I
Love dwelled with me with music on her lips;
Beauty has quickened me to passion; prayer
Has cried from me before I was aware
When grief was scourging me with scarlet whips.
The gods gave me to follies false and fair;
Made me the object of immortal quips,
But I am recompensed with comradeships
That gods themselves would be content to share.
The time of play has been, of wisdom, is;
Yet who can say which is the truly wise?
Enough that I have stayed Love with a kiss,
That Beauty has found welcome in my eyes;
Though the long poplar path leads dark before,
Up to the white inevitable door.
II
Invoking not the worship of the crowd
As Hadrian divulged Antinous
Would I denote Thy sanctity, not thus
Should Love's deep litany be cried aloud.
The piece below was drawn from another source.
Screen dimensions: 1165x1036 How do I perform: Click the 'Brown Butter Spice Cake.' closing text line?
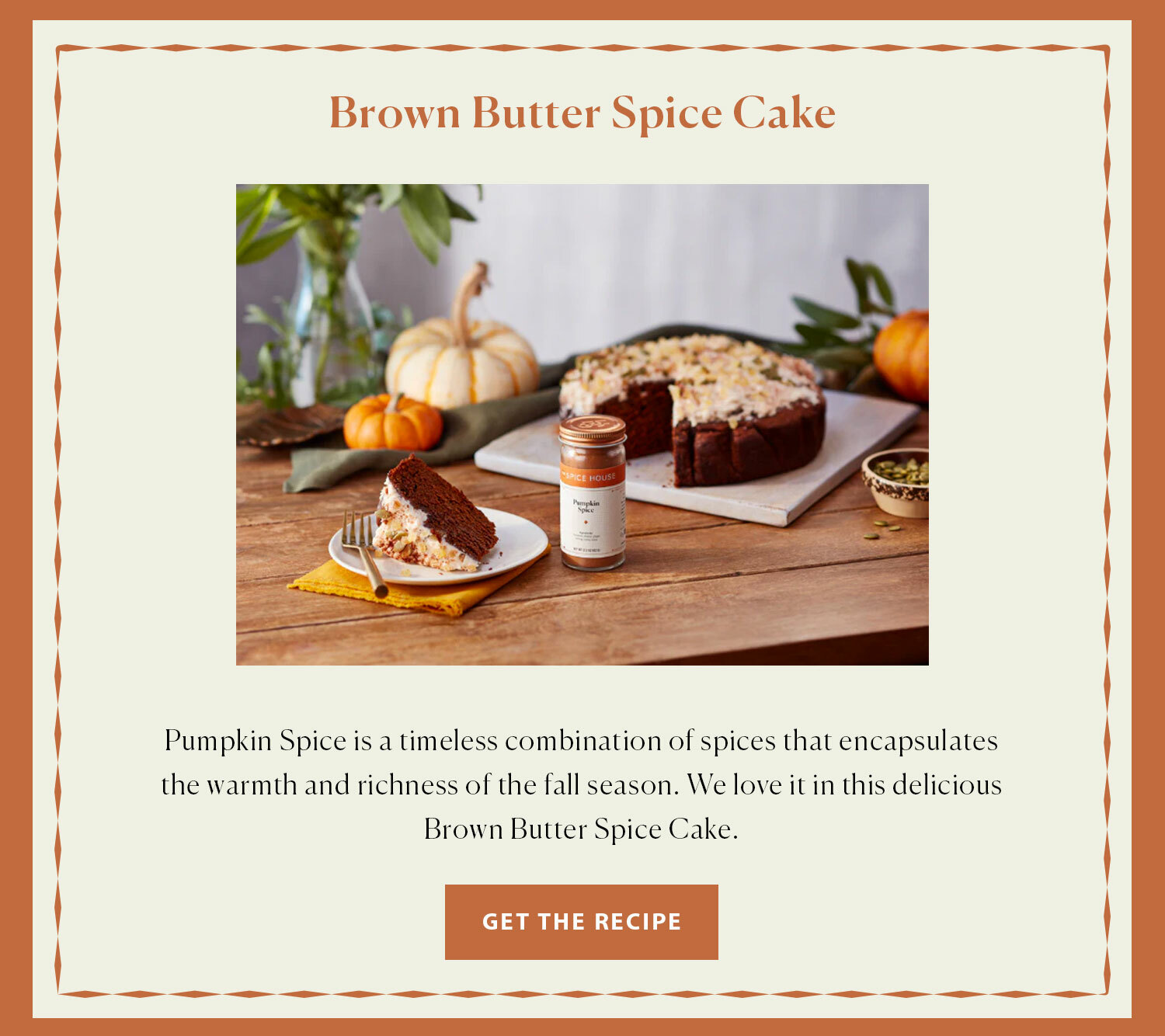581,829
There is a mountain set apart for us
Where I have hid Thy soul as in a cloud,
And there I dedicate as I have vowed
My secret voice,—all else were impious.
Remote and undiscovered, rest secure
Where I have set Thee up, that I may keep
My faith of God-in-Thee unblent and pure;
That I may be at one with Thee in sleep;
That waking as a mortal, I may leap
Into immortal dreams where love is sure.
III
And yet think not that I desire to seal
Your earthly beauty from the eyes of praise,
The Soul I worship hath its holy-days,
But being God is manifestly real.
The flesh resplendent in a lover's gaze
Hath too its triumph; the divine ideal
Is dual and can wonderfully reveal
Itself in dust enriched by subtle ways.
You are no shadow, for in you combine
Earth-music and a spirit's sanctity,
And both are exquisite, and both are mine…
For holier men a Beatrice, for me
The joyous sense of your reality,
Not half so saintly,—but far more divine.
IV
With the young god who out of death creates
The flame of life made manifest in spring,
Let us go forth at day's awakening,
The first to open wide the garden gates.
And resting where the blowing seasons sing,
Await the voice of god who consecrates
The pallid hands of the autumnal fates
That beckon from the dusk, dream-harvesting.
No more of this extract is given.